Task objective —
Give back exactly the lines of the entries below from the line with "The height and width of the screenshot is (840, 1433)." to the line with "Click the Limit", inclusive, and only those.

(Pixel coordinate grounding data)
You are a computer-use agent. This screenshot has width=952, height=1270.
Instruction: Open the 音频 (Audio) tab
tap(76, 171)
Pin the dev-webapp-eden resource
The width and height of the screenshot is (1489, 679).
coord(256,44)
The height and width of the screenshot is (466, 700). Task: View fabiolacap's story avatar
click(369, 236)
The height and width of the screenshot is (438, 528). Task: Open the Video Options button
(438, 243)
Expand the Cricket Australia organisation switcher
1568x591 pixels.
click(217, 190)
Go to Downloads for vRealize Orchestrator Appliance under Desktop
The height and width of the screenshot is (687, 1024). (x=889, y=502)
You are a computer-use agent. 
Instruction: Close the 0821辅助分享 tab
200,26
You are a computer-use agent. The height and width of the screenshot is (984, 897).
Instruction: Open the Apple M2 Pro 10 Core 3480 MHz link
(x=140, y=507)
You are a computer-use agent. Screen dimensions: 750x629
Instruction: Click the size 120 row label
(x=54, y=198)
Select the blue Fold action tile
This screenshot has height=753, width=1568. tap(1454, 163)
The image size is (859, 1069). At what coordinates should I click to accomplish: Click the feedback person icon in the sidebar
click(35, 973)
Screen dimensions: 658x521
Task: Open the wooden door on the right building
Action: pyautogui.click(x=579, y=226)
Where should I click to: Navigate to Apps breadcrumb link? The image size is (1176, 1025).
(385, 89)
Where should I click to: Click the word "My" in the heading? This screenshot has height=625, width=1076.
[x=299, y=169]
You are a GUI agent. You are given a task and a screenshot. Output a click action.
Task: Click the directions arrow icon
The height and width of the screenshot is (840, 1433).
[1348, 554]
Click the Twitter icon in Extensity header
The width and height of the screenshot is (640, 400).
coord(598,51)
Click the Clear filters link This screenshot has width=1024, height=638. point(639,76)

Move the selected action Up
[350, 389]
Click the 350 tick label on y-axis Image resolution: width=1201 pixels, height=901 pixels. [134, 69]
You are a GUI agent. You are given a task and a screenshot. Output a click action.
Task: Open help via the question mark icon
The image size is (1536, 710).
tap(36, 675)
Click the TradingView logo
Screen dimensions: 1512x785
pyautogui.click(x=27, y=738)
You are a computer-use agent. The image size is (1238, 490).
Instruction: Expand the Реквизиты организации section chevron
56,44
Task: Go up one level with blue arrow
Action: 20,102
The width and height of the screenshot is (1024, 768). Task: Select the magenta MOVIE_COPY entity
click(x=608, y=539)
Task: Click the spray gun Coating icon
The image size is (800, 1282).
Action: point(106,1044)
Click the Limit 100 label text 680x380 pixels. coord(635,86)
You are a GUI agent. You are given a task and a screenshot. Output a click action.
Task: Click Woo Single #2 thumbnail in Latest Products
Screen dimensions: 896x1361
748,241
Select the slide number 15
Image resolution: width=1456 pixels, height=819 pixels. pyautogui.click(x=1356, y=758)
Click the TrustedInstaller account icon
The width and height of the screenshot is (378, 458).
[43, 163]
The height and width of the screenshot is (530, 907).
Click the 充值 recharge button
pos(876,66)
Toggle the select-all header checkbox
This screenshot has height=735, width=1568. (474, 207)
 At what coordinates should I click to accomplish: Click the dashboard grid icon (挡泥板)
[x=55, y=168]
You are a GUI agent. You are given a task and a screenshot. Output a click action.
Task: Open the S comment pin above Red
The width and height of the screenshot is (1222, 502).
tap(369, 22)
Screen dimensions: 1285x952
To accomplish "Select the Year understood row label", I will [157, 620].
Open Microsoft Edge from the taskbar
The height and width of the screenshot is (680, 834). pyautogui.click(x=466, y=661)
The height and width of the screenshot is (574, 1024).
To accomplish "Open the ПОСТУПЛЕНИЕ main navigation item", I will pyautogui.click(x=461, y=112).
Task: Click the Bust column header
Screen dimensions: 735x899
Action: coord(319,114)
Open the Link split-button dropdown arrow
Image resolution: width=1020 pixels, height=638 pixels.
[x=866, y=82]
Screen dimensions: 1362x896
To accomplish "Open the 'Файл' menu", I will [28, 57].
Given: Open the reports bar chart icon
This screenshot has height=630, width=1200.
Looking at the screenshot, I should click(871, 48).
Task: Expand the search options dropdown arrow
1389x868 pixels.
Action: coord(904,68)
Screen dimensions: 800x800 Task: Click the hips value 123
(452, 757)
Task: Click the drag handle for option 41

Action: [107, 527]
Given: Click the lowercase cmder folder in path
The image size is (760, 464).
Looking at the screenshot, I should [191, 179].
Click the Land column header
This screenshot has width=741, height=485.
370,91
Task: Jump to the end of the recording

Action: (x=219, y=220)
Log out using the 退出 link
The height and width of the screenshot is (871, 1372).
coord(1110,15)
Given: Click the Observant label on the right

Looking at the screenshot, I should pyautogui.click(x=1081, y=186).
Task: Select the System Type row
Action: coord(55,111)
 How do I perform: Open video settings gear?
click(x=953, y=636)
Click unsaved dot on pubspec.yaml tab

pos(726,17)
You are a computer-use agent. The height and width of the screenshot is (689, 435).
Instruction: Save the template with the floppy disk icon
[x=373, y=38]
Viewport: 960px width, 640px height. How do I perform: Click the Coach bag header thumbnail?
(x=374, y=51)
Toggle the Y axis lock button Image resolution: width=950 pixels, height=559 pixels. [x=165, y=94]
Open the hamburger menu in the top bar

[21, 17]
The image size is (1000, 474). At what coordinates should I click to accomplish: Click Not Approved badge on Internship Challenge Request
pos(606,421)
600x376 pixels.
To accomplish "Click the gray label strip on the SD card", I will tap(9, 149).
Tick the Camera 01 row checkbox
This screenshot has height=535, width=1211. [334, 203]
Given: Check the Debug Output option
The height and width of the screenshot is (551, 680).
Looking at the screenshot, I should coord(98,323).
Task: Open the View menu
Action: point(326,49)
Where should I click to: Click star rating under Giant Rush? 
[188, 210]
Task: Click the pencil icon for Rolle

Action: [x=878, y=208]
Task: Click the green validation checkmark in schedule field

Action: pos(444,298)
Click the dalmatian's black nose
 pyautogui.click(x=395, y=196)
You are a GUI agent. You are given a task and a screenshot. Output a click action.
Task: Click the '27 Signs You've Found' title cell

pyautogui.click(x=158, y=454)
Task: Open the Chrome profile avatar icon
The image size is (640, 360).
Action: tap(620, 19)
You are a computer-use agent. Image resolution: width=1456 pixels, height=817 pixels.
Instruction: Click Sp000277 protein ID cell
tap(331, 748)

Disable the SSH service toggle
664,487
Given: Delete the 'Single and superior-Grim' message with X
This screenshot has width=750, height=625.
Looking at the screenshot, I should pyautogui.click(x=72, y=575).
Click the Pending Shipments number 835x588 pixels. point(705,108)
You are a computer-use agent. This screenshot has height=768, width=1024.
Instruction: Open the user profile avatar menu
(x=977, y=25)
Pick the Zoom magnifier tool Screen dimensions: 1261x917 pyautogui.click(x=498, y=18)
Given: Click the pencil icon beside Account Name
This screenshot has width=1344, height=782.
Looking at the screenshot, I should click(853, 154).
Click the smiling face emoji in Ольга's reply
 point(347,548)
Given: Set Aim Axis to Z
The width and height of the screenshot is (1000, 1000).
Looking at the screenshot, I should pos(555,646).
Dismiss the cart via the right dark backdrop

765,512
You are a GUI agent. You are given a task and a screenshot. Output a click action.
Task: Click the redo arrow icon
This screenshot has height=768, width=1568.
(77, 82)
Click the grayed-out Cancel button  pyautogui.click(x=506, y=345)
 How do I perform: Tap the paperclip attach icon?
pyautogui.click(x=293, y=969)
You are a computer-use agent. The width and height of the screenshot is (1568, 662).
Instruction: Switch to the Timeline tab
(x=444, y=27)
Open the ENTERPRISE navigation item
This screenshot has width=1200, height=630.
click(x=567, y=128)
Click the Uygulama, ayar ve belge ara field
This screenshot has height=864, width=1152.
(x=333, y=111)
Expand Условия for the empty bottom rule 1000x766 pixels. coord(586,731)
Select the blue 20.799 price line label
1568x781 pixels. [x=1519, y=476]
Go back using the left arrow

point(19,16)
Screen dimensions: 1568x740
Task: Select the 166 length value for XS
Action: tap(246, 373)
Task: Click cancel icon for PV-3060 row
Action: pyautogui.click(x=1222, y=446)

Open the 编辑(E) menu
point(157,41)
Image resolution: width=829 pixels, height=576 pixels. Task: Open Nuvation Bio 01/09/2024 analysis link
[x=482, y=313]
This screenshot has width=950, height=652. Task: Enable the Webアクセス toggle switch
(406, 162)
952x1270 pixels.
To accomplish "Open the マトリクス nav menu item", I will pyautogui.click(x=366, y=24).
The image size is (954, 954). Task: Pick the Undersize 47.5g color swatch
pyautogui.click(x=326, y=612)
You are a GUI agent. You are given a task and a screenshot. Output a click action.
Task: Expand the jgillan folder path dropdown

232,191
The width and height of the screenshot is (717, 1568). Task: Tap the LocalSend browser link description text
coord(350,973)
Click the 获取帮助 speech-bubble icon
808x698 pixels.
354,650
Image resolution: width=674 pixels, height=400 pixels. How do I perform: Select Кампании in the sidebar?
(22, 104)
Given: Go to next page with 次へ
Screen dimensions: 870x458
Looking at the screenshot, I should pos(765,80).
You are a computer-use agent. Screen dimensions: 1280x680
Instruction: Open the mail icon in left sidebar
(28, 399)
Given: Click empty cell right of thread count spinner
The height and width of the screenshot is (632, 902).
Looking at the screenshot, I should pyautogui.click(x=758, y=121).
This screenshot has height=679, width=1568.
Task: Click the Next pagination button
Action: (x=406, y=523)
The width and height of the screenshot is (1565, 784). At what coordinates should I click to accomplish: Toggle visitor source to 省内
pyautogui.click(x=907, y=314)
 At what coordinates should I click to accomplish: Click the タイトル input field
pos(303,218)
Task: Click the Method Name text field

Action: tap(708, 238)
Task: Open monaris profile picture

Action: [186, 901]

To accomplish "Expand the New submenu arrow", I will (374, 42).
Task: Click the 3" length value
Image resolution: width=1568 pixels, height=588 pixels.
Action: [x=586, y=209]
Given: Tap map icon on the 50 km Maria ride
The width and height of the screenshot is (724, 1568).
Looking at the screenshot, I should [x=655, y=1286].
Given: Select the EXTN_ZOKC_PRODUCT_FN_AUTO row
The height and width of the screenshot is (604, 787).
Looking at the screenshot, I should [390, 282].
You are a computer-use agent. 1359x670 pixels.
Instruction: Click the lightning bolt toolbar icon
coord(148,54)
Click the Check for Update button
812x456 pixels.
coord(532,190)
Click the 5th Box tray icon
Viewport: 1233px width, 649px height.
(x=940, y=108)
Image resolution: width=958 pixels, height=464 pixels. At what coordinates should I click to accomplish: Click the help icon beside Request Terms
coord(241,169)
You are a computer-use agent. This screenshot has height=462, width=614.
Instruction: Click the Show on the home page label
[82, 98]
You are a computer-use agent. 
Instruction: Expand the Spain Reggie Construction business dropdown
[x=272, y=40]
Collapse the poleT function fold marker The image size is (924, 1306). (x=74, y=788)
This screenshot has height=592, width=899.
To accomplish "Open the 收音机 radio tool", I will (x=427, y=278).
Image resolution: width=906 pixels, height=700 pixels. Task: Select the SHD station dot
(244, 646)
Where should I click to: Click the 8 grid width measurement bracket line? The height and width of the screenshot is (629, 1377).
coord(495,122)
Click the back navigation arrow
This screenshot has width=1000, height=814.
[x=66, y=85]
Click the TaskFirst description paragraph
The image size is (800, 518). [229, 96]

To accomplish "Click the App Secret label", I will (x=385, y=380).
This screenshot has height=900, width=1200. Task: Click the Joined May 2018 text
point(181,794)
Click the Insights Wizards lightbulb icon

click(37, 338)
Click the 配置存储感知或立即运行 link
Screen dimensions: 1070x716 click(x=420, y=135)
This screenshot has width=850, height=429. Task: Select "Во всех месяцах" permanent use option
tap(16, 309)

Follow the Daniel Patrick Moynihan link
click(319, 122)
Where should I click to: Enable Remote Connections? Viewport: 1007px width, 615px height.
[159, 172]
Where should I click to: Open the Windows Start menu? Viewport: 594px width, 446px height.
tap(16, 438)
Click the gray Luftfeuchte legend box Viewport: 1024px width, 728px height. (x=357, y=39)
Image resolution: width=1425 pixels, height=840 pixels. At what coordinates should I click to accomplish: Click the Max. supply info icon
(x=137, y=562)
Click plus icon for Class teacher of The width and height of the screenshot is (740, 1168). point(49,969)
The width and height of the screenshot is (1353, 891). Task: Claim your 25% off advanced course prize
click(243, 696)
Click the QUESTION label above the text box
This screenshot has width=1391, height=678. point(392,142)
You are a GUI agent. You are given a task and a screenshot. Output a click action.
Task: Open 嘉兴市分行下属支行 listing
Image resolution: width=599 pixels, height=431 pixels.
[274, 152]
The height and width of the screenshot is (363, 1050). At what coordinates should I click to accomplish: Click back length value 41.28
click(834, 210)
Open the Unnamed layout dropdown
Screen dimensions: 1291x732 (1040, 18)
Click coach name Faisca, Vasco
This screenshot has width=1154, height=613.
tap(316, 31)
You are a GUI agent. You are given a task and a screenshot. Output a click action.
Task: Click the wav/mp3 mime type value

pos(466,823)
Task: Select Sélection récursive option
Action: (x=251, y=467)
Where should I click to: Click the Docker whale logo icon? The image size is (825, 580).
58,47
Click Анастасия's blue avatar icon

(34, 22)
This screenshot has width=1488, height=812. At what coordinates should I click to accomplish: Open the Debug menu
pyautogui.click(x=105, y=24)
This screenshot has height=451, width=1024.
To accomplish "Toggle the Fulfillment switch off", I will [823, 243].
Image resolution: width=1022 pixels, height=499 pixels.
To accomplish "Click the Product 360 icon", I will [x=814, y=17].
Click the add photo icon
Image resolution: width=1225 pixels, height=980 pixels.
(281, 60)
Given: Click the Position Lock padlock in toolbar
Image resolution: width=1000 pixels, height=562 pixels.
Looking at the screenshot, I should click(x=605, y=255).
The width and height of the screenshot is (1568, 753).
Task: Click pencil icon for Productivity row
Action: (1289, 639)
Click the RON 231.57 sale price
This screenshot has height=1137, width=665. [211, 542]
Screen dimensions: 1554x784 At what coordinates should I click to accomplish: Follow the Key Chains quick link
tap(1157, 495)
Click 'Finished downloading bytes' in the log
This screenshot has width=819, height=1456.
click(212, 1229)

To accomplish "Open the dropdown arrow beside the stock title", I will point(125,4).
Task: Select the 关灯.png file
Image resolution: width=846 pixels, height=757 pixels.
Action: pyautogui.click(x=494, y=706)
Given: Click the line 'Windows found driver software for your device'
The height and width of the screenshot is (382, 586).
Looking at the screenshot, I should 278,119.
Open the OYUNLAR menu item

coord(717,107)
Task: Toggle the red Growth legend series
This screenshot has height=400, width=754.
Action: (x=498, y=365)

Task result —
The height and width of the screenshot is (840, 1433).
[1348, 554]
Click the Twitter icon in Extensity header
The width and height of the screenshot is (640, 400).
coord(598,51)
Click the Clear filters link This screenshot has width=1024, height=638. point(639,76)

Move the selected action Up
[350, 389]
Click the 350 tick label on y-axis Image resolution: width=1201 pixels, height=901 pixels. [134, 69]
You are a GUI agent. You are given a task and a screenshot. Output a click action.
Task: Open help via the question mark icon
The image size is (1536, 710).
tap(36, 675)
Click the TradingView logo
Screen dimensions: 1512x785
pyautogui.click(x=27, y=738)
You are a computer-use agent. The image size is (1238, 490).
Instruction: Expand the Реквизиты организации section chevron
56,44
Task: Go up one level with blue arrow
Action: 20,102
The width and height of the screenshot is (1024, 768). Task: Select the magenta MOVIE_COPY entity
click(x=608, y=539)
Task: Click the spray gun Coating icon
The image size is (800, 1282).
Action: point(106,1044)
Click the Limit 100 label text 680x380 pixels. coord(635,86)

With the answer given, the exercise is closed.